There are several required steps of recognition for a female to choose a mate. A female A. mjoebergi crab must be able to identify if an unknown male is conspecific or heterospecific. Researchers conducted an experimental study that involved painting the major claws of conspecific and heterospecific males. When the heterospecific male claw was painted to resemble conspecific claw, and the conspecific male claw was painted to resemble the heterospecific claw, the female preferred the heterospecific male (with conspecific coloration and pattern) in over 90% of instances. Female A. mjoebergi, use the coloration and pattern of the major claw of an unknown male to determine if a male is heterospecific or conspecific. The research also concluded that females exhibited a preference for unpainted conspecific males over painted conspecific males (painted a highly similar natural color). Despite a minimal color difference between the painted and unpainted male’s claws, the females showed a preference for the unpainted males. This may suggest that the female recognition of male A. mjoebergi is based in both pattern recognition and color recognition and differentiation.[10]

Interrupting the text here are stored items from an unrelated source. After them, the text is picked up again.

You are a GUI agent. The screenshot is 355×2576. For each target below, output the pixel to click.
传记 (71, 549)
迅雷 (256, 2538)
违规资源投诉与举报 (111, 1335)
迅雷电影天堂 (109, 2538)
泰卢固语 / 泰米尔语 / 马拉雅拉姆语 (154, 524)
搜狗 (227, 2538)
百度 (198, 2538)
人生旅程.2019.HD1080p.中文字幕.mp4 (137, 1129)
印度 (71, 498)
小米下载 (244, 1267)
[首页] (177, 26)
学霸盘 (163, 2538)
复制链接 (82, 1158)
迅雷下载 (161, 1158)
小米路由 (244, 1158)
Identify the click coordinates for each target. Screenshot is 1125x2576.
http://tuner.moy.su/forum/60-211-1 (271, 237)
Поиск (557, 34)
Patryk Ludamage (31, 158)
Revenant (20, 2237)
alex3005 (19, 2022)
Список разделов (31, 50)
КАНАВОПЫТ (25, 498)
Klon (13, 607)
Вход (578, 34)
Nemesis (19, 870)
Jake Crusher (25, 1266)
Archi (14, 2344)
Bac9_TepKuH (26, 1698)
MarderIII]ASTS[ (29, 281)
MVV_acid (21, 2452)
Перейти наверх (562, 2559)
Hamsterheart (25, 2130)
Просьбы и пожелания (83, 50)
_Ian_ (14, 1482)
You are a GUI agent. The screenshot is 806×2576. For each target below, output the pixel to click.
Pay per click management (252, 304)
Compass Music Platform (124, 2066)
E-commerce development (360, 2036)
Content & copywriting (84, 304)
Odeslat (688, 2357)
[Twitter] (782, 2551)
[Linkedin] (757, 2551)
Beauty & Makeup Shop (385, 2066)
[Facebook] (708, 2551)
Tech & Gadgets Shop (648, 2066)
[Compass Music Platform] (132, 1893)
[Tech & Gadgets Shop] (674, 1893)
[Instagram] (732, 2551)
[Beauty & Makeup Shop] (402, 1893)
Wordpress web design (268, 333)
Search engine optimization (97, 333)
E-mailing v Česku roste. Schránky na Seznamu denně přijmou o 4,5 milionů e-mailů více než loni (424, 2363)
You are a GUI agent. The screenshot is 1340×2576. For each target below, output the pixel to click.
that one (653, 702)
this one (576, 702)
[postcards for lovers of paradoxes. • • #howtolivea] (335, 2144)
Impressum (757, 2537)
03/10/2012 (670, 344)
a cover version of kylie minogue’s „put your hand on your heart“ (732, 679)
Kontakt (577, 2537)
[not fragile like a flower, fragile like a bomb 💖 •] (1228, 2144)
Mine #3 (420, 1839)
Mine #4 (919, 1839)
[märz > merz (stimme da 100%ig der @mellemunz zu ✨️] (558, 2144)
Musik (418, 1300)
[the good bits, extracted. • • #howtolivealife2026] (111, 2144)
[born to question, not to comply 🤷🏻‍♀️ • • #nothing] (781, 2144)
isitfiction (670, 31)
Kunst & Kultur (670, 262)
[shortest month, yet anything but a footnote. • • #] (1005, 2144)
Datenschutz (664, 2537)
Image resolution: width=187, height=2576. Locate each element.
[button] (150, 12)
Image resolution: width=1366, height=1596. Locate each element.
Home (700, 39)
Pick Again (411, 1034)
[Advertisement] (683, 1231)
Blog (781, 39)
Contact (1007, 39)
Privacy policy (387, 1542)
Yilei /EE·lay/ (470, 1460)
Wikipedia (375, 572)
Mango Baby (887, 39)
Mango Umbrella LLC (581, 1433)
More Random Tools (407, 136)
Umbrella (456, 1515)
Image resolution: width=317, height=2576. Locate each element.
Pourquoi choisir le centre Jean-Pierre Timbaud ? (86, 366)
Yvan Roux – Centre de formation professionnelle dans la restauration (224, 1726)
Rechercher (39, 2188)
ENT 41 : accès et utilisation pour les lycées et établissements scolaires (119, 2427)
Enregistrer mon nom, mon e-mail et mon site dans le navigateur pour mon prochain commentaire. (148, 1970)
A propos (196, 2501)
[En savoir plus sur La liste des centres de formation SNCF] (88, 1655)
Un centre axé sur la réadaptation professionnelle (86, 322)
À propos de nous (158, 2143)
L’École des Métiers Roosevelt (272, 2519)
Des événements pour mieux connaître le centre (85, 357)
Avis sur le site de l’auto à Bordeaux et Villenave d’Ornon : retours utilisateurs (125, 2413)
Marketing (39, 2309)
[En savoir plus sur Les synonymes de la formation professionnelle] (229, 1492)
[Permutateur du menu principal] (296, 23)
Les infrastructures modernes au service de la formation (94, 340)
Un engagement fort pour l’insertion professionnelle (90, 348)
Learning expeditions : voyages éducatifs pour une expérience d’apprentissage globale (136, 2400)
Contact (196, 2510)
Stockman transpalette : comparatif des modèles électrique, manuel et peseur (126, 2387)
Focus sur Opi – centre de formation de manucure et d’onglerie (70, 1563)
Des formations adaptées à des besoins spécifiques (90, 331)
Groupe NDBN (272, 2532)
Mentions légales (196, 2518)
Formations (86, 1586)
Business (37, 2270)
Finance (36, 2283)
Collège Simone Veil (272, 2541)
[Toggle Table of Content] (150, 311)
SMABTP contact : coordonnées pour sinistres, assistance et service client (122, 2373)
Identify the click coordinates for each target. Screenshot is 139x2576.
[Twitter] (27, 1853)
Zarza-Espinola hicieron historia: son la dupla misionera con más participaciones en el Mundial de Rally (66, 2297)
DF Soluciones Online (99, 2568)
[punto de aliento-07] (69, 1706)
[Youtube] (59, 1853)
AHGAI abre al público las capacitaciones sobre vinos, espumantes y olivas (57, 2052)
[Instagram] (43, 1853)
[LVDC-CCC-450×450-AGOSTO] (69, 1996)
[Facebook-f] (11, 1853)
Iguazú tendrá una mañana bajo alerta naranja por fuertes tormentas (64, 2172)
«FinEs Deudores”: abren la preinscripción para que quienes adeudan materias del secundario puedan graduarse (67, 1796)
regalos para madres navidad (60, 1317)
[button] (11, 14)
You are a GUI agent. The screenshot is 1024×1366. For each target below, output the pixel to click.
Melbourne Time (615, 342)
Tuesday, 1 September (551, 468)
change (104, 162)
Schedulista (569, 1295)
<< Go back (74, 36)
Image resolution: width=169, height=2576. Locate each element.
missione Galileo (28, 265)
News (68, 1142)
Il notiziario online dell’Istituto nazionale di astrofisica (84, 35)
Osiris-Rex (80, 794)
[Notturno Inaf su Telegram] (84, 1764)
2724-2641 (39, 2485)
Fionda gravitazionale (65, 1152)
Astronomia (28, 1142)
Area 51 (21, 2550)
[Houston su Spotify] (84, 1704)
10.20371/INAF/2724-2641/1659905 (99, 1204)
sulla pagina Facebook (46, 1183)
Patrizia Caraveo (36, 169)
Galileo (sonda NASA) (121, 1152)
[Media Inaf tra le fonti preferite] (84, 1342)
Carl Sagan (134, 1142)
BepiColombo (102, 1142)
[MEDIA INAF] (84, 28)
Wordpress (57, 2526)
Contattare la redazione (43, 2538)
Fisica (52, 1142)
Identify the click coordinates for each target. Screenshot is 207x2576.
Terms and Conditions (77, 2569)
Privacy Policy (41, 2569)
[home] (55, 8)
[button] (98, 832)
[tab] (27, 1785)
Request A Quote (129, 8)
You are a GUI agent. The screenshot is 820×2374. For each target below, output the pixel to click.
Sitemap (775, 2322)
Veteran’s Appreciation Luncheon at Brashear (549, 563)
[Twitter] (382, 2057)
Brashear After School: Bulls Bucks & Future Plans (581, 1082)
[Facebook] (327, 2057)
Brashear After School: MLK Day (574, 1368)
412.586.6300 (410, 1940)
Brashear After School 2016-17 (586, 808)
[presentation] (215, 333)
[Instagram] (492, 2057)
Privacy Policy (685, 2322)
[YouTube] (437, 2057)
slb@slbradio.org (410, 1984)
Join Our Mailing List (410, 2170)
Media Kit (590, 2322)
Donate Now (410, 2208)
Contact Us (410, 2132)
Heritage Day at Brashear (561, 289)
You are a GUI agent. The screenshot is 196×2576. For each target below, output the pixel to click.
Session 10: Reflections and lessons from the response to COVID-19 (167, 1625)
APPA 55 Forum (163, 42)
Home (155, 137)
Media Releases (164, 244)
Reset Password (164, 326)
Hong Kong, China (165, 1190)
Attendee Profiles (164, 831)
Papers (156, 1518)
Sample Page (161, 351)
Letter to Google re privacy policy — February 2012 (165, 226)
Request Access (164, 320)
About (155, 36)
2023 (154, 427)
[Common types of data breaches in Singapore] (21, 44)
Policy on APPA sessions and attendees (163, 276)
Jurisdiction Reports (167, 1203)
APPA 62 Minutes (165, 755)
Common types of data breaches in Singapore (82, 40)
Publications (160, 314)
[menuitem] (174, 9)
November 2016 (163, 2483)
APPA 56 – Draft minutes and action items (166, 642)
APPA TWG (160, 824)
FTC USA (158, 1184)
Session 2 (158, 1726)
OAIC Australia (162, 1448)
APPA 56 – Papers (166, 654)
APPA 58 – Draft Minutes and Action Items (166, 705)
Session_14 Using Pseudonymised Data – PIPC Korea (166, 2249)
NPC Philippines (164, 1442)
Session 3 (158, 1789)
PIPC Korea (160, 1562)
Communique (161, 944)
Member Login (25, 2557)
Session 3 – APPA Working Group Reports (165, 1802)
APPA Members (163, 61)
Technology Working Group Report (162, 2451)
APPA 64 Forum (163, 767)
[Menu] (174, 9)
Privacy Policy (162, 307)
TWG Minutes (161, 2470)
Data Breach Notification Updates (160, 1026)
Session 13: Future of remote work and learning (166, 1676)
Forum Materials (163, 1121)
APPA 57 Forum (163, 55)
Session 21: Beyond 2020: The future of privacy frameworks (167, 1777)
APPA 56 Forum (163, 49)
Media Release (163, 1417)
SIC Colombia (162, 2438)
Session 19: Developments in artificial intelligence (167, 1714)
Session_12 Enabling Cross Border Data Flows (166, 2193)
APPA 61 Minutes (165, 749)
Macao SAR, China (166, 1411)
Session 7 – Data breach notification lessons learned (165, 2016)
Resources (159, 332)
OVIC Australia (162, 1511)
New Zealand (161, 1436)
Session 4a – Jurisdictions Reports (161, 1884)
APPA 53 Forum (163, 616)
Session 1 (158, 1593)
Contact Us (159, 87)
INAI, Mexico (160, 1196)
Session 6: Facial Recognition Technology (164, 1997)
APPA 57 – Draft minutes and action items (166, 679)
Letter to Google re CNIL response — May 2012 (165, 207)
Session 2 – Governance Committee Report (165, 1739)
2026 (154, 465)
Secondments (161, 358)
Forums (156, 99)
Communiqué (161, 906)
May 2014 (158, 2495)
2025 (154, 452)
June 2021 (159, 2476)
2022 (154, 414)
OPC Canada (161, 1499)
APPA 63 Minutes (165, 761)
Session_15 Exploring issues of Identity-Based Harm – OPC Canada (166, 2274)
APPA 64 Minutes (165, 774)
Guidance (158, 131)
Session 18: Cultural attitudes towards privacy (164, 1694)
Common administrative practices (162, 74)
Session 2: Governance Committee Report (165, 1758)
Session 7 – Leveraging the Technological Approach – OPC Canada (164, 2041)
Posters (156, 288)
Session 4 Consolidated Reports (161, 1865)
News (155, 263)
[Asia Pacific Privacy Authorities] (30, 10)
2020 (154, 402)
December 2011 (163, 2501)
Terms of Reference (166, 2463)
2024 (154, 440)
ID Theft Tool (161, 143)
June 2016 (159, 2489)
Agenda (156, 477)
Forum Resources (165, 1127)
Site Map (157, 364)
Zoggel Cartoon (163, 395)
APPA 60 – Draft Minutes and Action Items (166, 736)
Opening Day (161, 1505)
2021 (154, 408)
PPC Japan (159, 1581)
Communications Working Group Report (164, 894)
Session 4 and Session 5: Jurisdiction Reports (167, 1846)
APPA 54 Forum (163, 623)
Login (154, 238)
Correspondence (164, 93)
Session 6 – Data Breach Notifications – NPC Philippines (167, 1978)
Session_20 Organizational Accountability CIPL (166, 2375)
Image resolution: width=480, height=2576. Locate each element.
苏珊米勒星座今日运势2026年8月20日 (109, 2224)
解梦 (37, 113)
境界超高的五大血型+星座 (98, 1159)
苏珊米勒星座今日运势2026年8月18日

When searching for a mate, female A. mjoebergi travel through the population across the inhabited mud flats. As the female travels throughout the mud flats, groups of 2–6 male crabs form clusters surrounding the female crab. The cluster of surrounding males perform wave displays at the female. Once the males have begun waving displays towards the female, the female begins to evaluate the males as potential mates. Female selection of a mate occurs in two phases. The first phase of selection occurs when the female selects a male based on his waving display. Studies have shown the female evaluates males on multiple selection criteria, including claw size and waving frequency. Research has shown that on average females will approach males with larger claws and a higher rate of waving. However, the rate of waving has a more significant effect than male claw size. If the female chooses a male, she will then follow the selected male to visit the burrow. The female will enter the male’s burrow and again evaluate the quality of the burrow. After evaluating the burrow, the female will choose to either stay in the male’s burrow and mate with him or leave the burrow and continue her search for a mate. Female crabs often visit several males' burrows in sequence.[4]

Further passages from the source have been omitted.